Le ministre Rifi a ensuite souligné qu'il ressort des données qui sont en sa possession et des propos de l'épouse de Joseph Sader que le rapt a eu lieu afin que Joseph Sader soit remplacé par quelqu'un d'autre au sein de la compagnie. Le général Rifi a en outre mis l'accent sur les informations évoquées par Sofia Sader, la fille du disparu. Cette dernière a en effet confirmé que la voiture des ravisseurs, sa marque et sa couleur, ainsi qu'une partie de sa plaque d'immatriculation (trois chiffres) et la destination vers laquelle elle s'était dirigée, étaient connues. « Nous savons aussi que les ravisseurs ont brandi leurs armes en direction des membres des Forces de sécurité intérieure qui poursuivaient la voiture et ont contraint ces derniers à se retirer de la zone où ils se trouvaient », a souligné Sofia Sader, évoquant les instructions reçues, une semaine avant le rapt, par certains établissements commerciaux présents sur la route de l'aéroport qui possèdent des caméras de surveillance, qui ont été priés de ne pas diriger le champ de leur caméra en direction de la route de l'aéroport, prétextant des considérations d'ordre sécuritaire.

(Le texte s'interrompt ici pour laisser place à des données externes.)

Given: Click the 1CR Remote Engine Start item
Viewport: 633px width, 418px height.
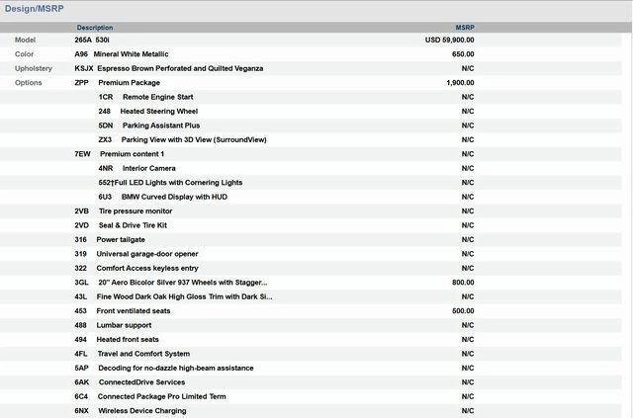Looking at the screenshot, I should click(x=145, y=97).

« Nous comptons sur M. Rifi pour aboutir au résultat escompté », a ajouté Sofia Sader, qui a remercié le ministre de la Justice et le président Sleiman « qui prennent cette affaire au sérieux, et qui la prennent à cœur ». Et d'ajouter : « Notre histoire n'est pas une affaire de famille, mais elle est en rapport avec le pays. Nous sommes heureux de savoir que ce dossier a été rouvert après cinq ans, et nous rencontrerons tous les responsables politiques bientôt pour aboutir à un résultat satisfaisant. »
Le procès contre Ibrahim el-Amine débute le 9 avril
Sur un autre plan, le ministre de la Justice a commenté le transfert du dossier du journaliste Ibrahim el-Amine devant le parquet général de cassation, en disant: « Je crois en la liberté des médias et je refuse l'État sécuritaire de façon catégorique, mais l'atteinte au symbole que représente le président de la République est inadmissible et défendue par la loi. Un État sans respect n'en est pas un. Le temps de la calomnie est révolu. »
Le Tribunal des iImprimés, présidé par le juge Roxe Rizk, a reçu par ailleurs hier le dossier de l'accusation contre le journaliste Ibrahim el- Amine et le quotidien al-Akhbar accusés d'atteinte à la dignité du chef de l'État et de diffamation à l'égard du président de la République dans le cadre de deux articles parus les 3 et 4 mars. Le juge Roxe Rizk a fixé la date du début du procès au 9 avril.